**Requirement:** Please repeat exactly the lines from the one containing "The image size" to the end of the entries below, both included, and omit all pictures.

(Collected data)
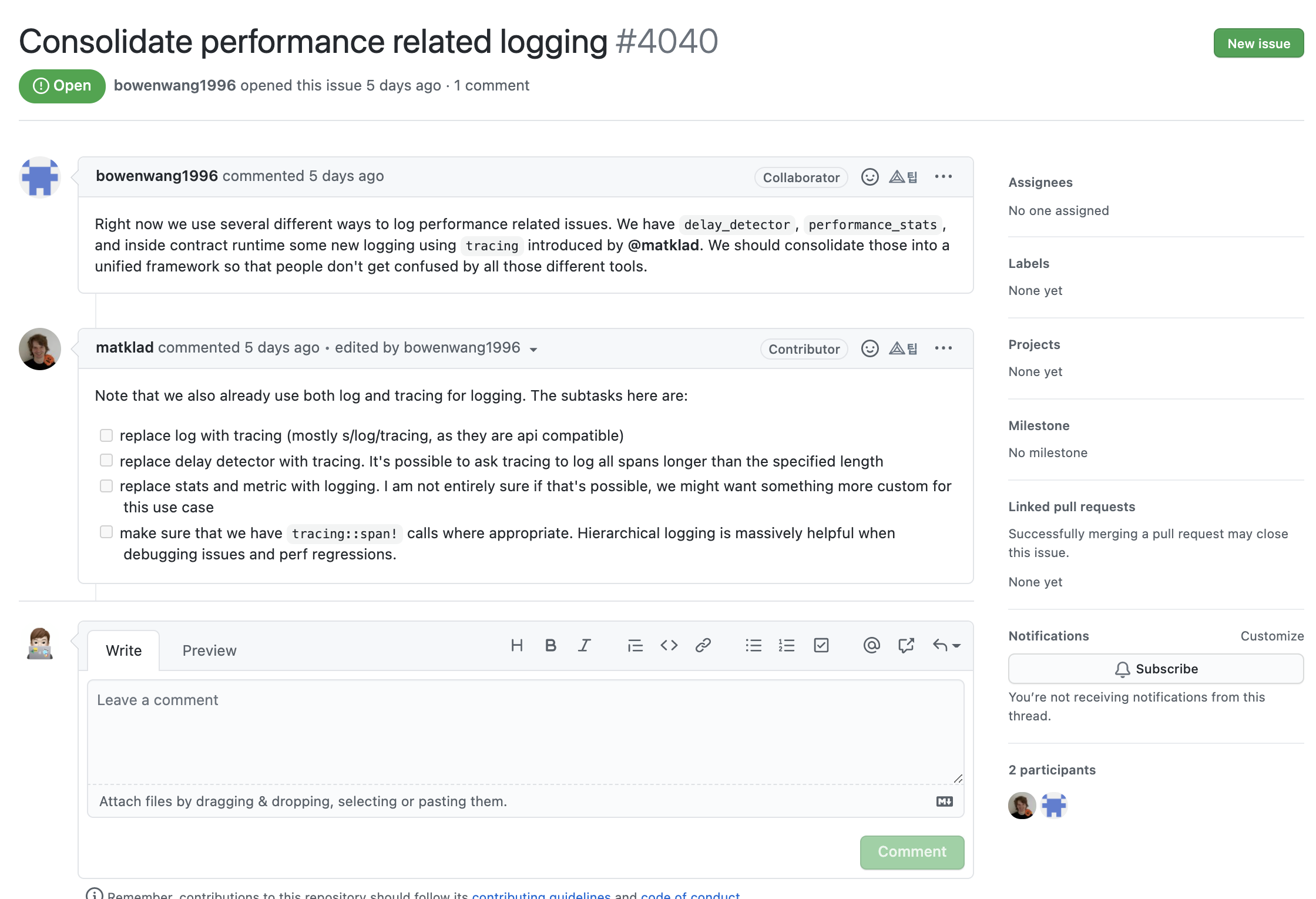
Task: Insert a numbered list icon
Action: [786, 646]
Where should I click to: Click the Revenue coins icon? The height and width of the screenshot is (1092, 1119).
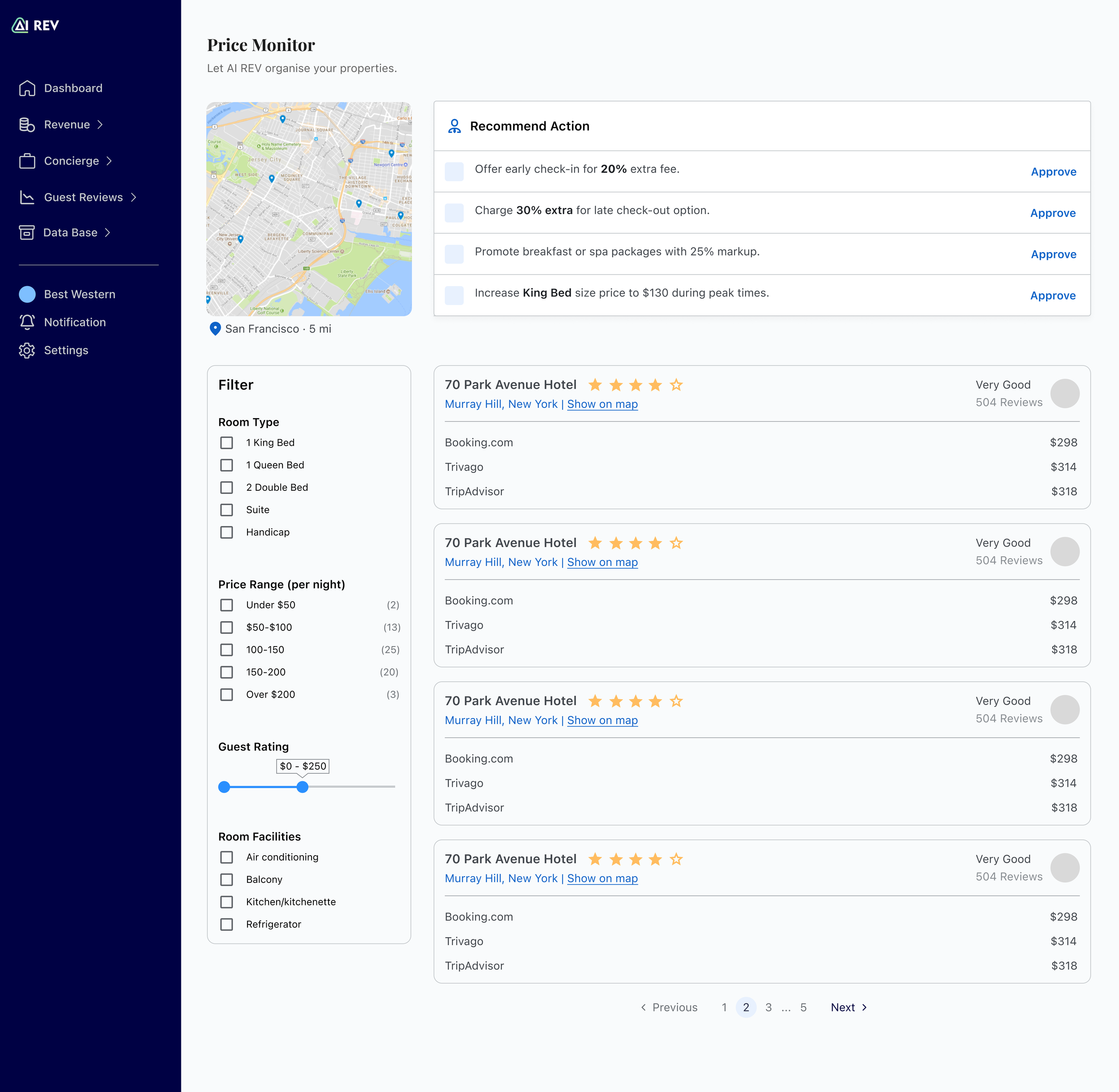(x=27, y=124)
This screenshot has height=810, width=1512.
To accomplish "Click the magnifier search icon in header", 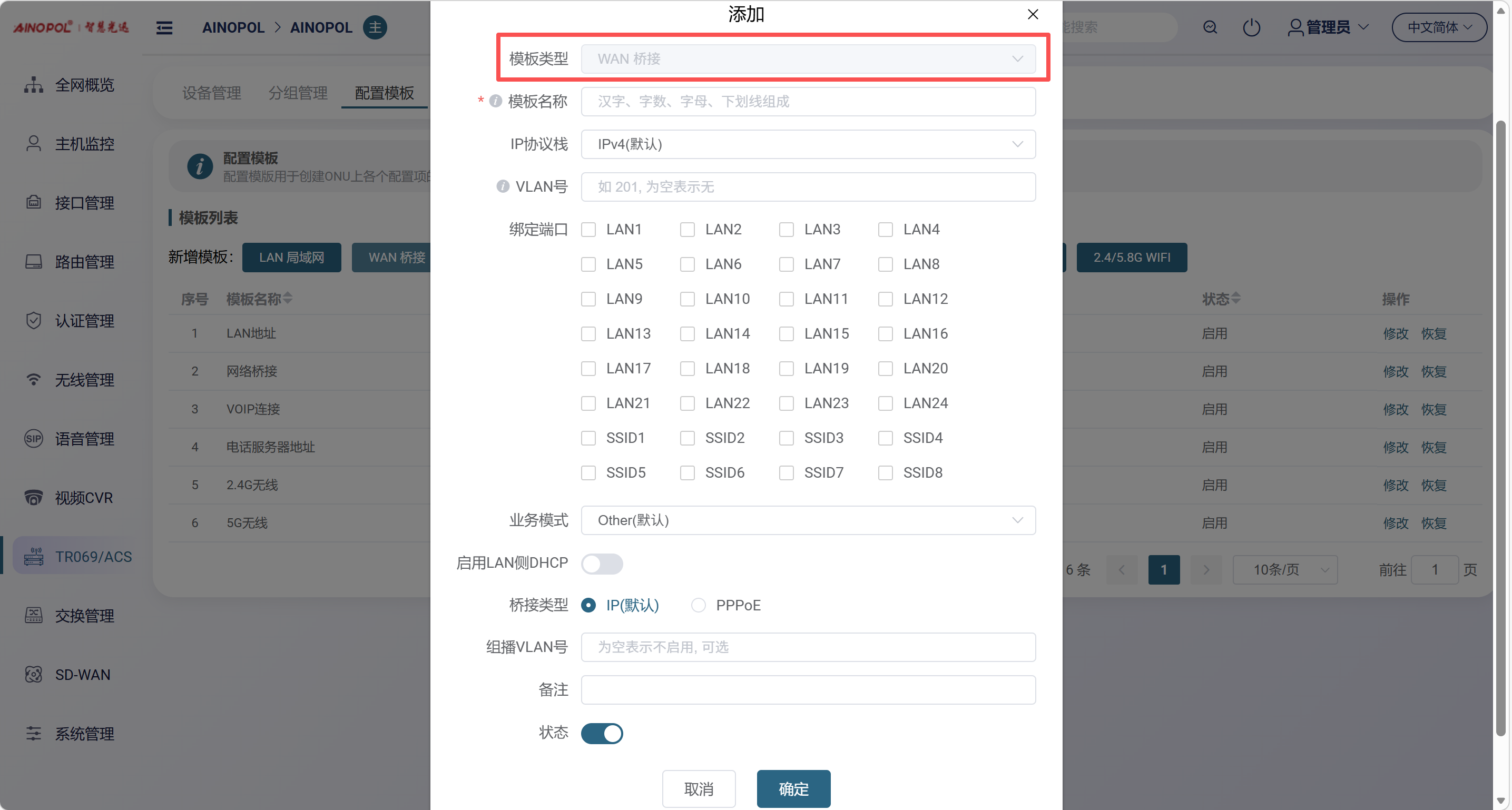I will (1210, 27).
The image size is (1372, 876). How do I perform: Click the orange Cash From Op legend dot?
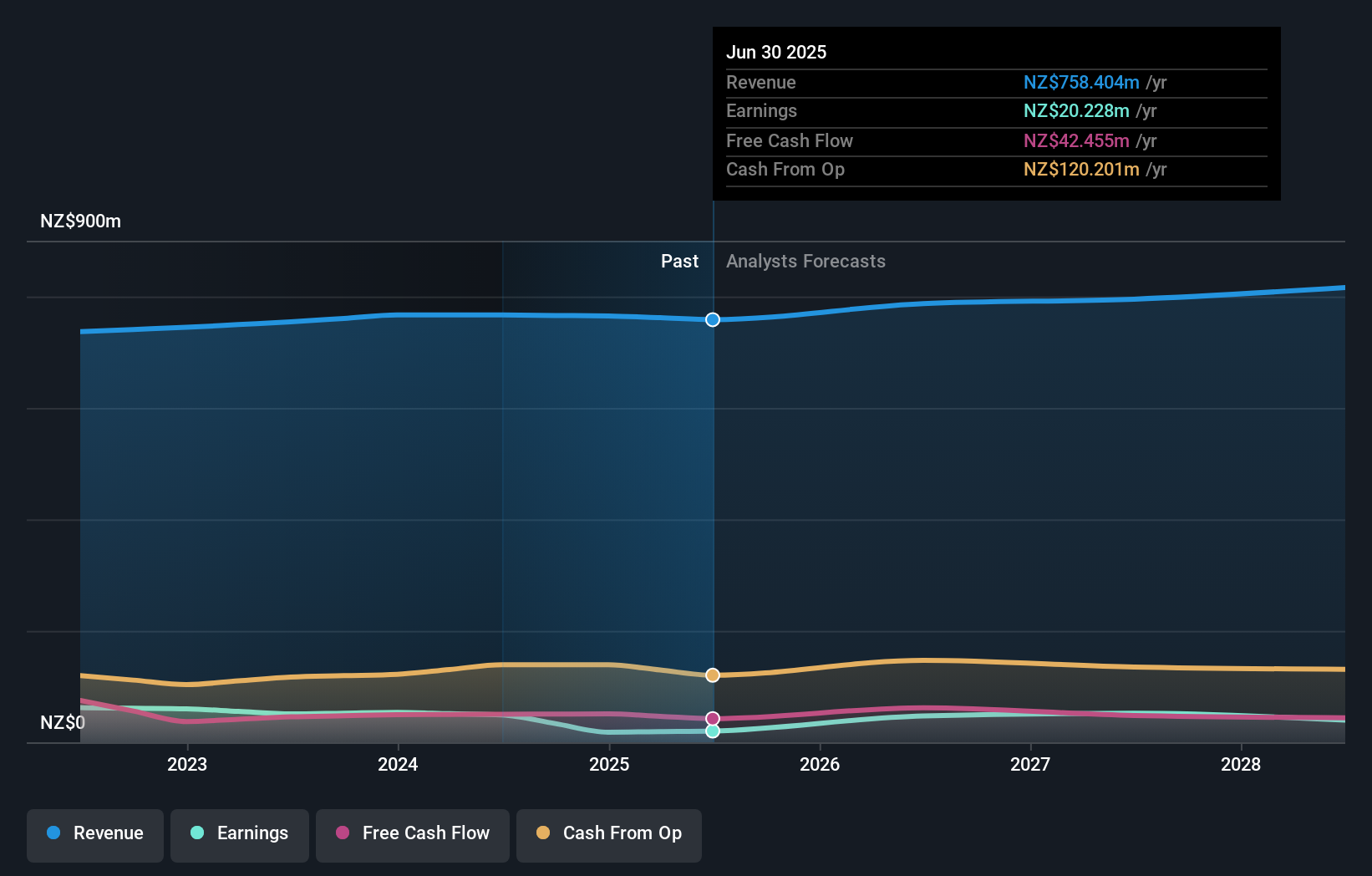pyautogui.click(x=543, y=833)
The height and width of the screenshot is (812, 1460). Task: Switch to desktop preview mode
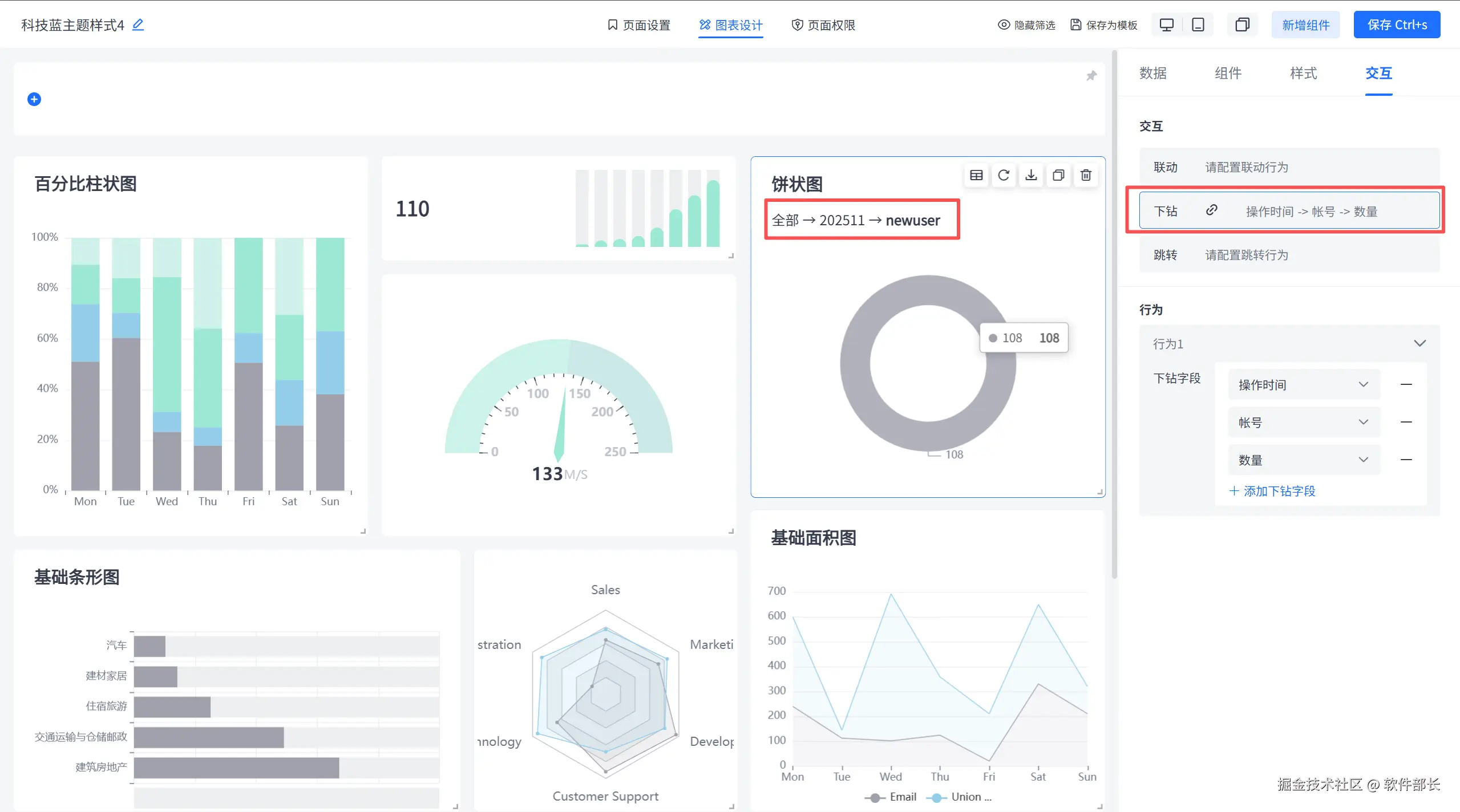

**Answer section:**
The image size is (1372, 876). How do I perform: Click the orange Cash From Op legend dot?
pyautogui.click(x=543, y=833)
The height and width of the screenshot is (812, 1460). Task: Switch to desktop preview mode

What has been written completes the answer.